Pendiri Progressive Muslim Support, Aisha Abawajy, mengataka Ramadahan bagi Muslim adalah momen berkumpul. 

Menurutnya, pada Ramadhan di masa lalu mereka kerap pergi ke rumah anggota keluarga lainnya dan berkumpul bersama teman-teman. Namun, wabah Covid-19 membuat keadaan berubah.

"Bulan suci adalah tentang komunitas, jadi selama pandemi global ini kita harus membayangkan kembali seperti apa Ramadhan itu dan bagaimana kita masih bisa bersama sementara di sisi lain harus tetap terpisah," kata Abawajy, dilansir di Global News, Ahad (26/4).

Di tengah pandemi ini, dia mengatakan bahwa kelompoknya akan bertemu melalui VideoChat setiap Jumat selepas shalat tarawih.

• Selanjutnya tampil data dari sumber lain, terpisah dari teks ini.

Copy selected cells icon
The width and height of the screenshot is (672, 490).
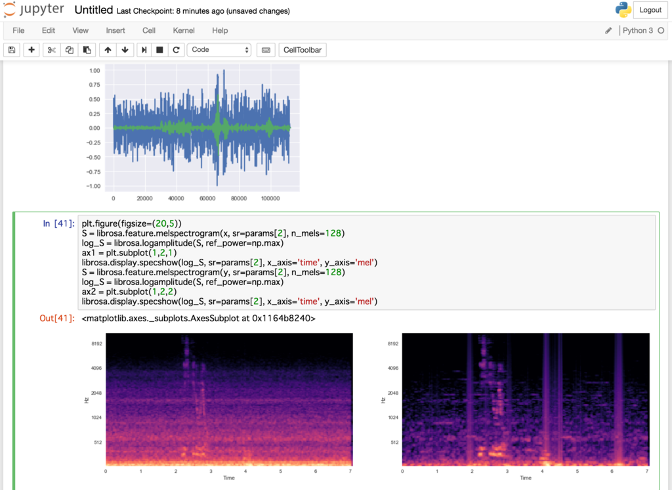69,50
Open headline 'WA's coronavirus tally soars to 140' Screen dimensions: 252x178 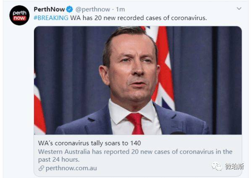tap(89, 143)
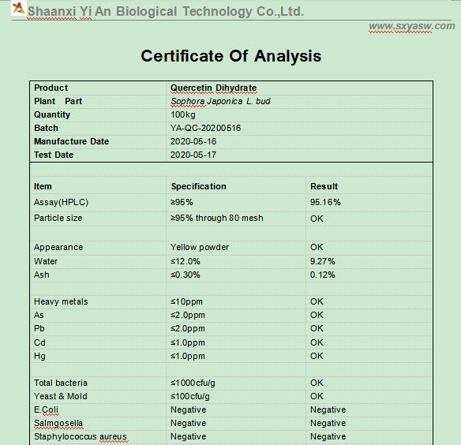Select the Assay result 95.16%

pos(325,202)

Mereka akan membahas topik-topik seperti gender dan seksualitas, kesetaraan dan rasisme, serta sistem ekonomi Islam.

Dia mengatakan, ide untuk berkomunikasi secara virtual ini datang sehari sebelum Ramadhan, saat dia langsung membagikan idenya di laman Facebooknya. 

Saat itu, empat orang berpartisipasi dalam perkumpulan virtual pertama itu, dan 15 lainnya telah meminta untuk bergabung. 

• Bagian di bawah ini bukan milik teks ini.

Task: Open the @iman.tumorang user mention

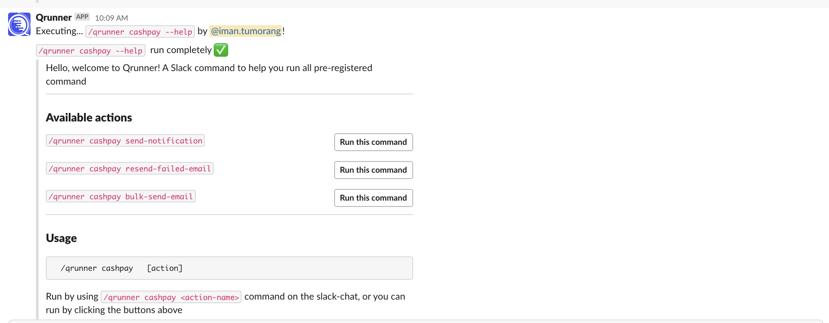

Menurutnya, sebagian besar adalah Muslim muda yang masih mengenyam pendidikan di universitas atau yang baru lulus. 

Abawajy memang ingin menciptakan ruang yang aman bagi orang-orang membahas topik yang sulit atau tabu. "Saya menemukan banyak anak muda tidak berkumpul bersama karena tidak ada ruang yang melayani mereka," ujarnya.

Pada pertemuan virtual pertama, para peserta berbicara soal bagaimana mereka menjalani Ramadhan secara terpisah dan perasaan semua orang tentang hal itu. Sedangkan pekan depan akan berkumpul lagi untuk mengupas topik tentang perdamaian dan kedamaian batin, kedamaian di antara teman-teman, komunitas, dan di dunia.

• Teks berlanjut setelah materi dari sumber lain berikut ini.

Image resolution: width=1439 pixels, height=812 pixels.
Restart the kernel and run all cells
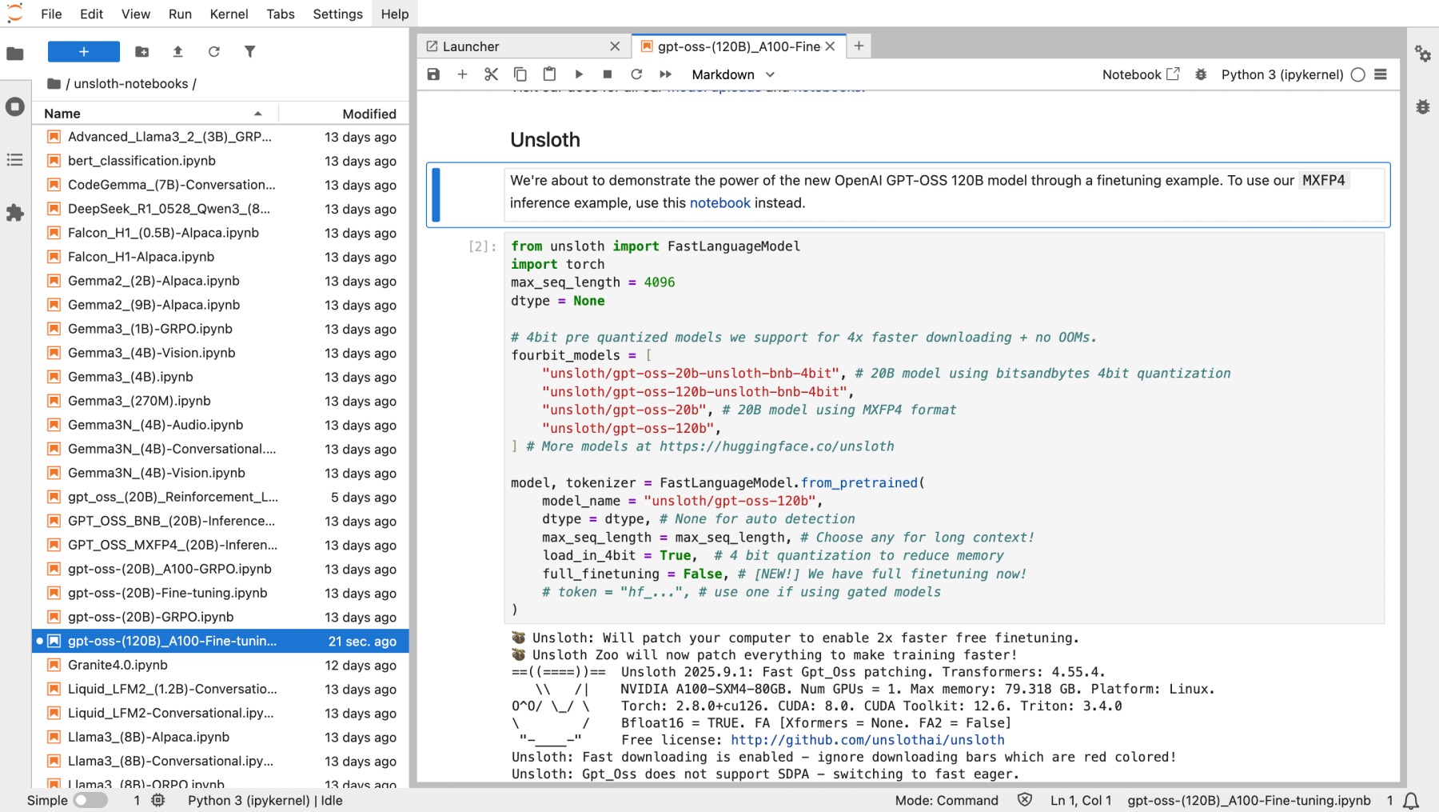point(665,74)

"Untuk pekan depan, temanya adalah perdamaian, dan kami berbicara sedikit tentang bagaimana berbagai ayat dalam Alquran memiliki arti begitu banyak hal berbeda bagi orang yang berbeda pada waktu yang berbeda," katanya.

Abawajy mengatakan, penembakan massal yang terjadi di pedesaan Nova Scotia pada Sabtu lalu, yang diikuti alarm palsu, telah menyebabkan begitu banyak orang takut akan kehidupan mereka dan orang yang mereka cintai. Menurutnya, sulit untuk sendirian di saat seperti ini, apalagi Muslim juga berpuasa.

Karena itu, dia menyebut cara pertemuan daring ini adalah hal yang bagus agar mereka tetap tenang dan terhubung. Abawajy berharap bahwa dalam pertemuan virtual berikutnya para peserta akan dapat berbicara tentang dampak serangan terhadap mereka.